Exposing the danger of letting kids mistreat animals at home, some netizens reminded us of one very important fact: Dogs (or any animal, for that matter) are not people.
While nothing comes close to the internet's obsession with cats and dogs doing dumb or cute stuff, throwing tiny humans into the mix is perhaps the most eligible candidate for second place. How many times have we laughed watching toddlers take a tumble over unsuspecting sleeping pets or unwittingly pulling their ears/tails while the animals sport an "I'm so done with this human" expression? It's cute, sure. But we conveniently seem to forget that it's also incredibly dangerous for both parties involved in these scenarios. The very individuals holding a camera while their children pinch or unknowingly hurt the poor animals, wouldn't think twice before blaming the pet if it were to snap at their precious offsprings.
Tired of this practice, netizens on this thread exposed the danger of letting your kids mistreat animals at home by reminding us of one very important fact: Dogs (or any animal, for that matter) are not people. Sharing a picture of a toddler stepping on a pet dog, Instagram user Dún Laoghaire K9 wrote: Prime example of what NOT to allow. Eventually, it will come to a head and the dog will have enough. This child will be injured and this dog will be labeled aggressive and rehomed or likely euthanized.
Stop allowing children to mistreat dogs. It's not cute. It's not funny. It's not playful. It's dangerous and stupid. The dog and child pay the consequences for the parents' lack of common sense, the netizen added. As many still didn't seem to get the message and continued chanting the "a good dog will never hurt a baby" myth in the comments, another netizen set the record straight writing: Listen here you f***tards: dog. Are not. F***ing. People. They don't operate by human logic. They don't follow human moral codes. It has nothing to do with it being a "good dog" or not.

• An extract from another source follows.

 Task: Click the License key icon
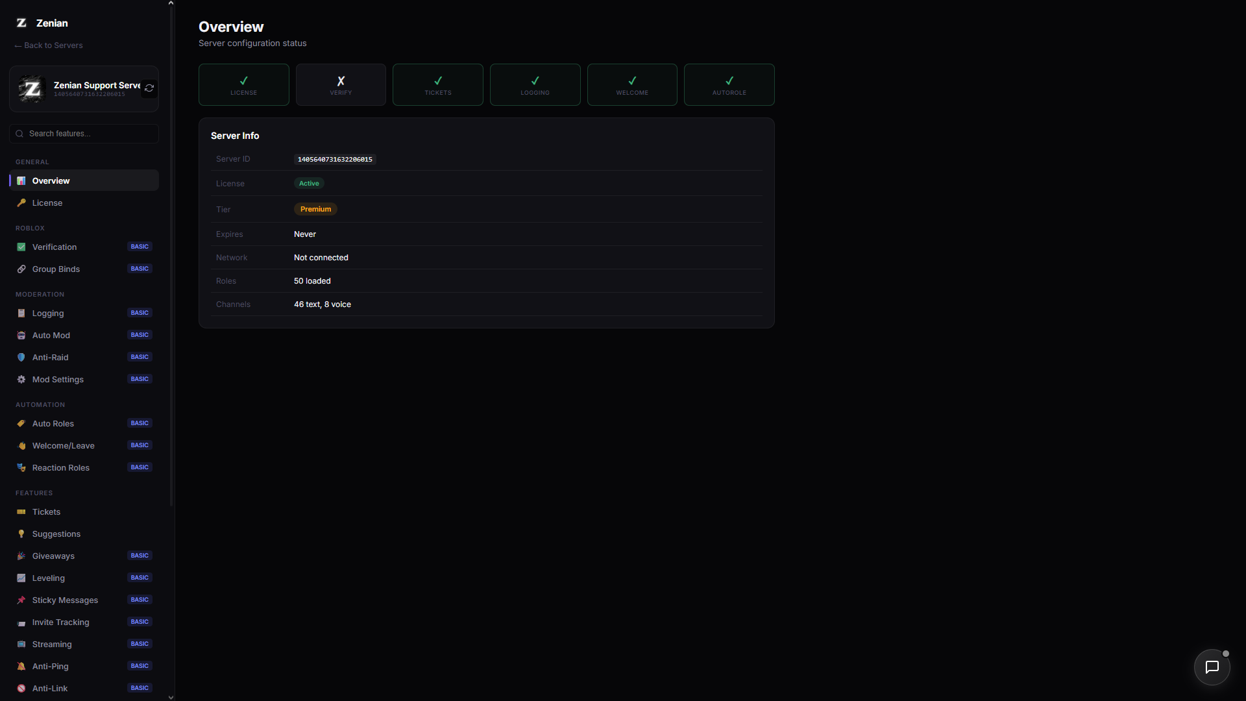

If you were getting hit and pulled on and punched and scratched constantly, you just might react. A dog can't speak up and say "hey, please stop that, you're hurting me." What he can do is move, lunge, bite, etc. These actions might intentionally or unintentionally harm your child, they added. If this doesn't drive the message home, perhaps the words of cynology expert Mindaugas Sejunas might. Speaking to Bored Panda, Sejunas said, "There are plenty of videos online that show kids riding dogs. Everyone brags on Facebook about how well their kid and dog get along. Many parents decide to get a dog for their child so that the little one stays entertained and doesn’t get bored. Some think of a dog as an excellent guardian."
"This is the biggest mistake an adult can make and it could easily turn into tragedy. There’s a famous story about a dog that was left alone with a crying child. Mom gets irritated, shouts at the kid and leaves the room. After she comes back from the kitchen, she sees her child’s throat torn apart. The dog was put down," Sejunas revealed. Sharing some words of advice for parents raising children and pets under the same roof, animal behavior specialist Vida Radzeviciene said, "First of all, kids should learn that a dog is not a toy. It’s crucial that children remain under parental supervision when interacting with a dog."
"It’s important that parents show their kids how to treat a dog, how to play with him and enjoy his company. Tell your little ones that a dog doesn’t like to be disturbed when sleeping or eating, and as a result might become angry. Mutual respect is key. Always educate your kids about how to treat animals. You can’t just go and grab a dog to get his attention, always call him and wait for him to come to you. Any dog can be provoked, especially when there are no adults around. That’s when a dog might decide to discipline your kid himself. Unfortunately, he can’t speak human language, nor does he know how to handle the subtleties of our communication. There’s only one way dogs discipline your ill-behaved kids, and that’s how his own mom would discipline him," Radzeviciene added.